Autant de thèmes qui sont repris régulièrement dans la presse. Par exemple dans le texte d’Elisée Reclus intitulé “ Pourquoi sommes-nous anarchistes” repris dans un numéro du Communiste [56] : “ Nous voulons nous dégager de l’étreinte de l’Etat, n’avoir plus au-dessus de nous des supérieurs qui puissent nous commander, mettre leur volonté à la place de la nôtre”. De même, dans un article intitulé “ La conscience devant la loi” [57] , Georges Belot dit que “ la conscience, c’est-à-dire la moralité exprimée de l’individu est, en principe bien plus respectable, bien supérieure, bien moins sujette à caution, bien plus intangible que la conscience ou la moralité de la Loi, conscience généralement si élastique et si incohérente, moralité si souvent acoquinée à des calculs d’intérêt et à des maquignonnages dissimulés”. La loi, dit l’auteur, est “ l’expression momentanée et codifiée de quelques individus, lesquels ne représentent en fait ni ne sauraient représenter qu’eux-mêmes” ; elle est imposée à une minorité écrasée et pire, à l’ensemble des citoyens “ au mépris des vues, de la conscience, du droit, et -comme c’est le cas fréquent -des bonnes raisons et du bon droit de ceux-ci !”.
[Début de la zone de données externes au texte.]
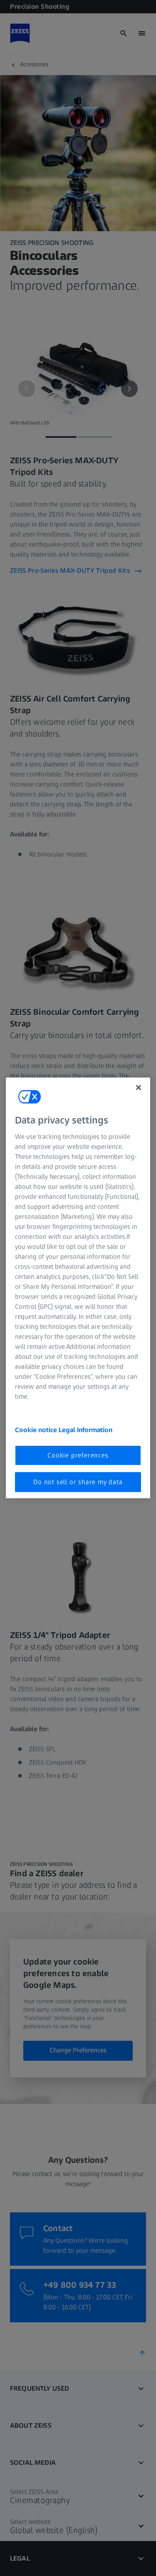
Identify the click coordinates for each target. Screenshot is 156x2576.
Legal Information (85, 1429)
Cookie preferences (77, 1455)
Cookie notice (37, 1429)
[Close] (138, 1087)
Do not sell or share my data (77, 1482)
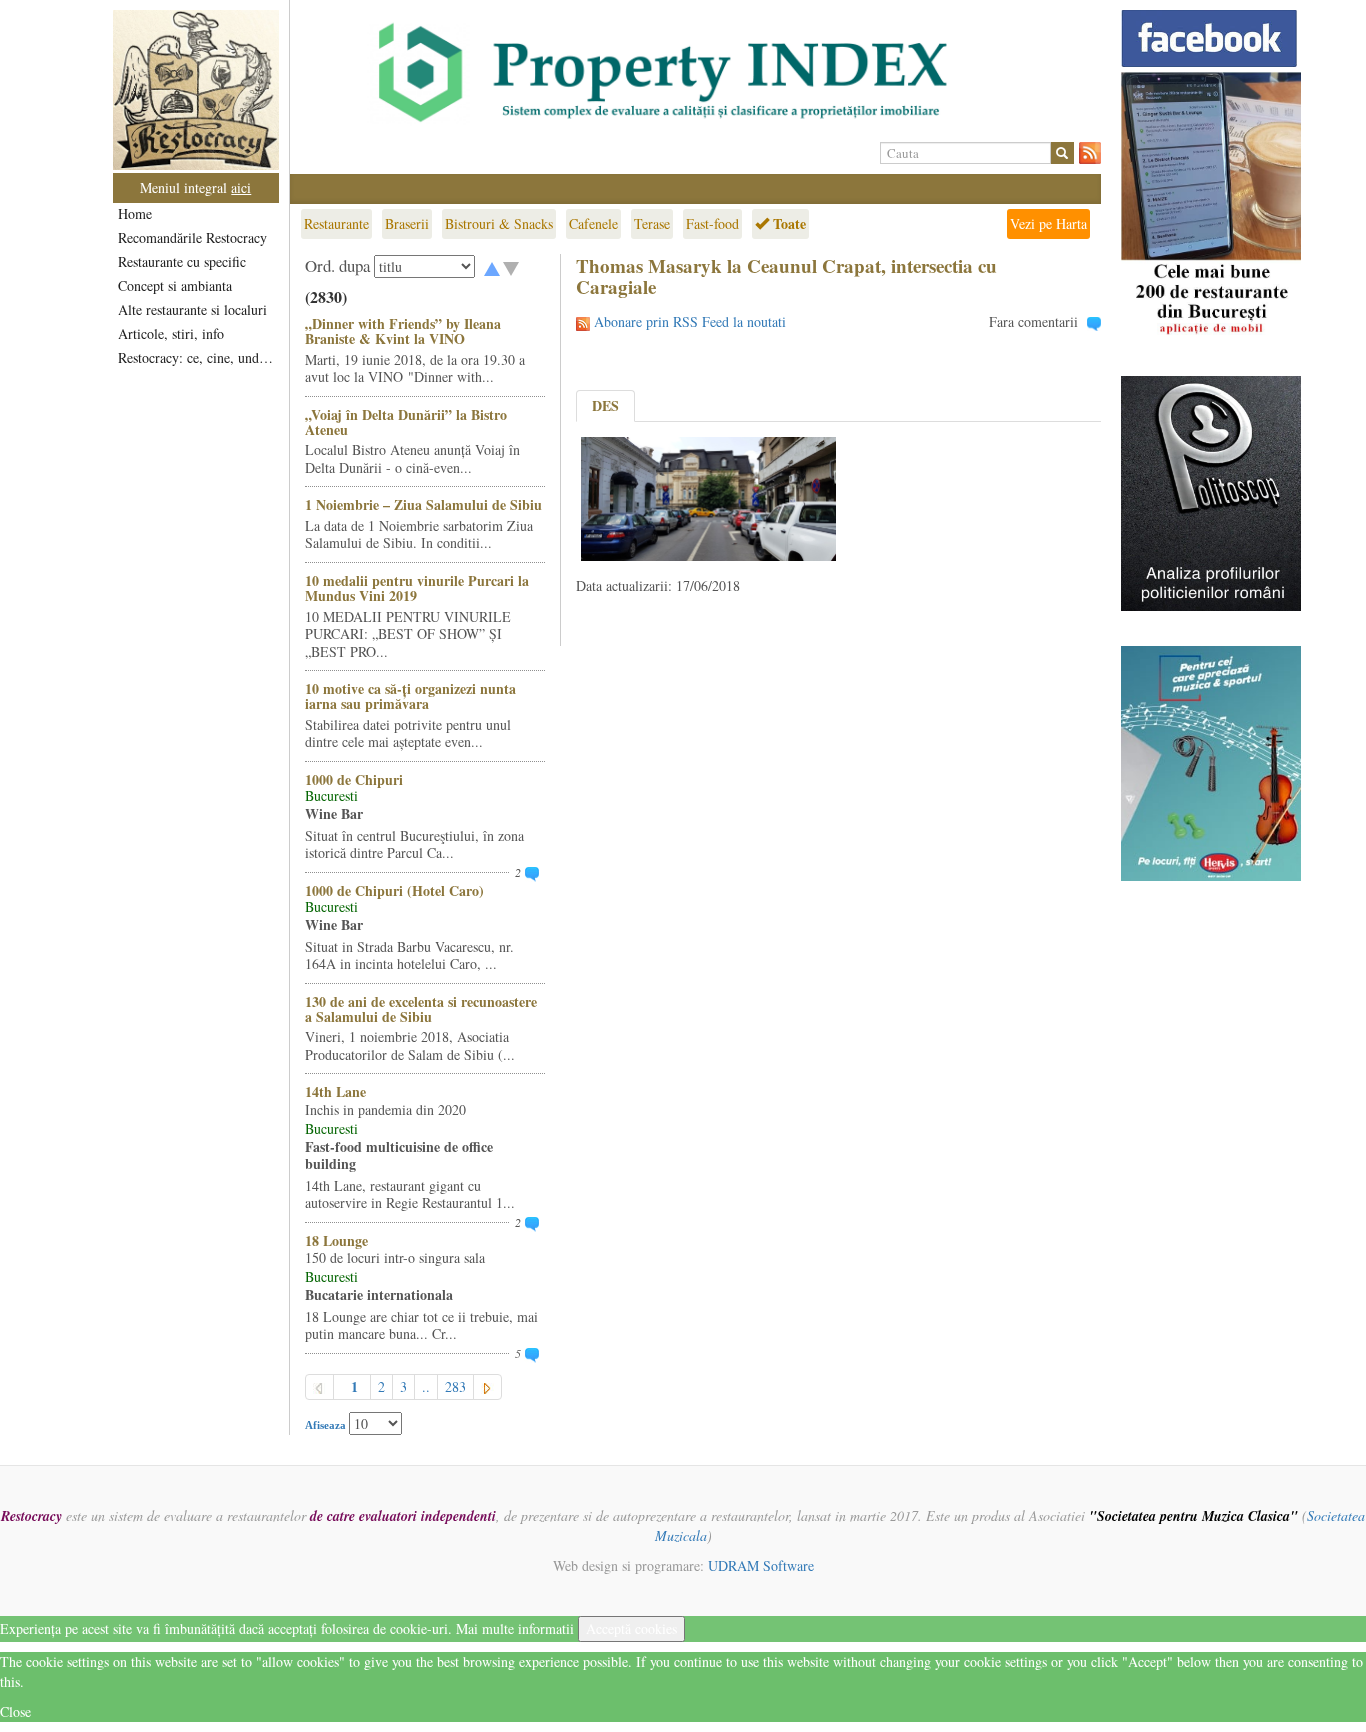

Ces idées se retrouvent dans la brochure d’Emile Chapelier sur la colonie de Stockel-Bois : “ Sous quelque forme personnelle qu’elle se présente, l’autorité est donc bannie de tous nos rapports. Aux morales coercitives, nous opposons la vie active et harmonieuse des libres consciences” [58].

Cet antiétatisme provoqua la scission de la première Internationale lors de son quatrième congrès, tenu à La Haye en 1872, à la suite d’un conflit qui opposait Marx à Bakounine. Ce dernier était partisan d’un collectivisme, mais, à la différence du communisme, il prônait l’absence de toute contrainte et le maintien de la liberté individuelle : selon lui, la société doit être construite sur un accord librement consenti de tous, et non suite à la volonté d’un pouvoir autoritaire [59]. Ce collectivisme antiautoritaire s’était imposé au troisième congrès de l’A.I.T., qui se tint à Bruxelles en 1868, devint majoritaire au quatrième congrès, tenu à Bâle en 1869 et provoqua finalement l’éclatement de la Première Internationale au congrès de La Haye en 1872. Le conflit reposait sur l’opposition entre, d’une part, les antiautoritaires bakouniniens et leurs principes fédéralistes (selon lesquels l’Internationale devait être organisée sur base d’une fédération libre d’associations indépendantes) et, d’autre part, les autoritaires marxistes et leur tendance centralisatrice (accordant beaucoup de pouvoir au Conseil général de Londres, favorable à une nationalisation des moyens de production et à une concentration des forces sociales aux mains de l’Etat). La lutte s’acheva donc en 1872 avec l’expulsion de Bakounine de la première Internationale [60].

C. L’antimilitarisme.

Par définition, les anarchistes sont antimilitaristes et les journaux en parlent très souvent. Et nous verrons par la suite que c’est parce qu’il était antimilitariste qu’Eugène Gaspard Marin quitta la Belgique en 1914. Parmi les résolutions prises par les anarchistes lors du Congrès d’Amsterdam de 1907, certaines concernent l’anarchisme : “ Les forces armées au sein de l’Etat sont contraires à la liberté complète des individus. Il faut s’opposer à ces instruments de domination. Cela implique l’insurrection en cas de guerre” [61].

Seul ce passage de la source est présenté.